All decisions and determinations of the Trustee regarding the Market
Exchange Rate or any alternative determination provided for in the preceding
paragraph shall be in its sole discretion and shall, in the absence of manifest
error, be conclusive to the extent permitted by law for all purposes and
irrevocably binding upon the Company and all Securityholders.
Section 14.08. Trust Indenture Act to Control. If and to the extent
------------------------------
that any provision of this Third Amended and Restated Indenture limits,
qualifies or conflicts with the duties imposed by, or with another provision (an
"incorporated provision") included in this
64
Third Amended and Restated Indenture by operation of, Sections 310 to 318,
inclusive, of the Trust Indenture Act of 1939, such imposed duties or
incorporated provision shall control.
Section 14.09. Table of Contents, Headings, etc. The table of
---------------------------------
contents and the titles and headings of the articles and sections of this Third
Amended and Restated Indenture have been inserted for convenience of reference
only, are not to be considered a part hereof, and shall in no way modify or
restrict any of the terms or provisions hereof.
Section 14.10. Execution in Counterparts. This Third Amended and
-------------------------
Restated Indenture may be executed in any number of counterparts, each of which
shall be an original, but such counterparts shall together constitute but one
and the same instrument.
Section 14.11. Separability; Benefits.

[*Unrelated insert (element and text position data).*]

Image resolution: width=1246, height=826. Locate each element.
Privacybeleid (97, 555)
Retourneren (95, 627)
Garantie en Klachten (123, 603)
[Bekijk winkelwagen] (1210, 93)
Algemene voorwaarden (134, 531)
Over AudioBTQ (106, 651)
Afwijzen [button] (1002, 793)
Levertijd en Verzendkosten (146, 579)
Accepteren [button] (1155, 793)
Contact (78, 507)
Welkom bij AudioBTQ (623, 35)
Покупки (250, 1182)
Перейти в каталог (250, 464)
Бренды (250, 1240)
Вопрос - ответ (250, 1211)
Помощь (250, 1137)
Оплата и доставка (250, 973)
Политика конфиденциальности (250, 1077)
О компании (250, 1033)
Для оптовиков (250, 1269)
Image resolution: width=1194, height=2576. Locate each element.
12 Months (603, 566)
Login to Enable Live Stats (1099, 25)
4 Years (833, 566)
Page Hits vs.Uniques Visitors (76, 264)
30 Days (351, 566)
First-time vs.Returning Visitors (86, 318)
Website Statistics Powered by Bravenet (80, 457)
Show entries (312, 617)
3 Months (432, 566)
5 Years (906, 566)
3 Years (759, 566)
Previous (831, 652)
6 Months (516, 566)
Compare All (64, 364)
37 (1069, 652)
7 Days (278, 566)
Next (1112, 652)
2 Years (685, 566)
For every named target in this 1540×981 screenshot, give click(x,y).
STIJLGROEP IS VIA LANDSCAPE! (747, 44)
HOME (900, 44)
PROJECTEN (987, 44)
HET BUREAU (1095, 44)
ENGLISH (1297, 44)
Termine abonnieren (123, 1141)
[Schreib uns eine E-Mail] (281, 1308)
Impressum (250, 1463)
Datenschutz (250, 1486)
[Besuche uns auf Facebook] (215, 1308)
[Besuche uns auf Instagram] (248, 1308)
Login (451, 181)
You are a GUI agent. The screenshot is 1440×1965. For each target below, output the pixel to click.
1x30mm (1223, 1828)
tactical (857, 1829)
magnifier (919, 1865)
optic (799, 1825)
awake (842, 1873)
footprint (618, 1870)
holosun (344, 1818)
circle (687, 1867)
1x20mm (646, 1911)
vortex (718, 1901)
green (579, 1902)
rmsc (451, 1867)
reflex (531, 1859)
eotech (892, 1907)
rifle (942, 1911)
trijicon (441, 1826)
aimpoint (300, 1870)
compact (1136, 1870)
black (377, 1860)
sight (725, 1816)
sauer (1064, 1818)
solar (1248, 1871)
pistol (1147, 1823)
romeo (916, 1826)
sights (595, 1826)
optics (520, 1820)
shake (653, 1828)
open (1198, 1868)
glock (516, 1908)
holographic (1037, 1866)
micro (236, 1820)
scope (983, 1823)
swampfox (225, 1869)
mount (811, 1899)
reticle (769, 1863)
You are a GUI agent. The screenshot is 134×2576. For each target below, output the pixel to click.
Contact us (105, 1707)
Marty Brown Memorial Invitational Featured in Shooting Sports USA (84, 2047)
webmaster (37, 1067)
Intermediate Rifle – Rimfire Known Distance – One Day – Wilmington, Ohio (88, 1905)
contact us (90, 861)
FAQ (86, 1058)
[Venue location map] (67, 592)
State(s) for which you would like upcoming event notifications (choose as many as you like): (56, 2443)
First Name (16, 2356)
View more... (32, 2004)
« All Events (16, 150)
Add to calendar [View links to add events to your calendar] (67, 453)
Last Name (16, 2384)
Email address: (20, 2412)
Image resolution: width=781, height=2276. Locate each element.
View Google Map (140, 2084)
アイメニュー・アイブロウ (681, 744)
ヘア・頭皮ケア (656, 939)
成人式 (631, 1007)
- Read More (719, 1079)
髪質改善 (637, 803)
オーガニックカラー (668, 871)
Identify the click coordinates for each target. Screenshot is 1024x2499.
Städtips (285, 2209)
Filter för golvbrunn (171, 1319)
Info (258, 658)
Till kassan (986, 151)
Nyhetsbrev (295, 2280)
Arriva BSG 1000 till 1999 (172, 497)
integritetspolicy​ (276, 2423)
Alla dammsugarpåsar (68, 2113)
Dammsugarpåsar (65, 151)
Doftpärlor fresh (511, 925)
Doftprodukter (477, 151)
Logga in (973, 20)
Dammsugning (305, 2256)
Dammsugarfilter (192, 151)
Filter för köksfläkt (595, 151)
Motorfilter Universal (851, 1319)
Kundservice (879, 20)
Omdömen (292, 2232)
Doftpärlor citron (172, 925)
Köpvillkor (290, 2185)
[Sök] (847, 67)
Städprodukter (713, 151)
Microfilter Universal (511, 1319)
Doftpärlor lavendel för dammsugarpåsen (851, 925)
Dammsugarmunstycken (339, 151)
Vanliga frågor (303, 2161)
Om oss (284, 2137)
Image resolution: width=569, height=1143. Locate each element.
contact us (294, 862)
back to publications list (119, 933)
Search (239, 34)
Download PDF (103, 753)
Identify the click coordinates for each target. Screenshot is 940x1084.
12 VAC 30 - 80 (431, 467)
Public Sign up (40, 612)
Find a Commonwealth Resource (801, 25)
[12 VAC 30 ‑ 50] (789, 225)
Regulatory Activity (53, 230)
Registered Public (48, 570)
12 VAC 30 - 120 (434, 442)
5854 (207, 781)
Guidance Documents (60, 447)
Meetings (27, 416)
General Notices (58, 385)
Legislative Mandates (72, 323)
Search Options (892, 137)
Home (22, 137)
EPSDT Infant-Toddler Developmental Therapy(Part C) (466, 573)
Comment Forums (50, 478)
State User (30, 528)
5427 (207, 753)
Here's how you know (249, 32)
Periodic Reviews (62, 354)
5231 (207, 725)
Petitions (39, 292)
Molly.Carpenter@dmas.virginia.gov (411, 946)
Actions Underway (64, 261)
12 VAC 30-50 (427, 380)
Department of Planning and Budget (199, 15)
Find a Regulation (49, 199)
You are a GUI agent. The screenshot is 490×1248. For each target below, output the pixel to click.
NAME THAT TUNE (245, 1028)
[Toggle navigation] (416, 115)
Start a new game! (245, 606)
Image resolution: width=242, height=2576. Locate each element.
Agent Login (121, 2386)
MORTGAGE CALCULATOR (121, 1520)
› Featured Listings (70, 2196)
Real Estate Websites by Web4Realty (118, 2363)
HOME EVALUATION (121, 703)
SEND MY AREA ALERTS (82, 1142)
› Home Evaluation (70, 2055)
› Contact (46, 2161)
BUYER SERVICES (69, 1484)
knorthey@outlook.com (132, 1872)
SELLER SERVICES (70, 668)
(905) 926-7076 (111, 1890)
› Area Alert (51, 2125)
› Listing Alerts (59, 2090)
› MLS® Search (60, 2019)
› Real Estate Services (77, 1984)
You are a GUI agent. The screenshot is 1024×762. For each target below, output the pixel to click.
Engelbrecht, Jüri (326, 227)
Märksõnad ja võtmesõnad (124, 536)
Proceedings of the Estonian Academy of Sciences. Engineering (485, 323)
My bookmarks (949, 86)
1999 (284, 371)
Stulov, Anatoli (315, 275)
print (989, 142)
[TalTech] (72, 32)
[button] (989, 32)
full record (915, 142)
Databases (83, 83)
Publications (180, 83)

In case any provision in this
----------------------
Third Amended and Restated Indenture or in the Securities shall be invalid,
illegal or unenforceable, the validity, legality and enforceability of the
remaining provisions shall not in any way be affected or impaired thereby.
Nothing in this Third Amended and Restated Indenture or in the
Securities, expressed or implied, shall give to any Person, other than the
parties hereto and their successors hereunder, and the holders of the
Securities, any benefit or any legal or equitable right, remedy or claim under
this Third Amended and Restated Indenture.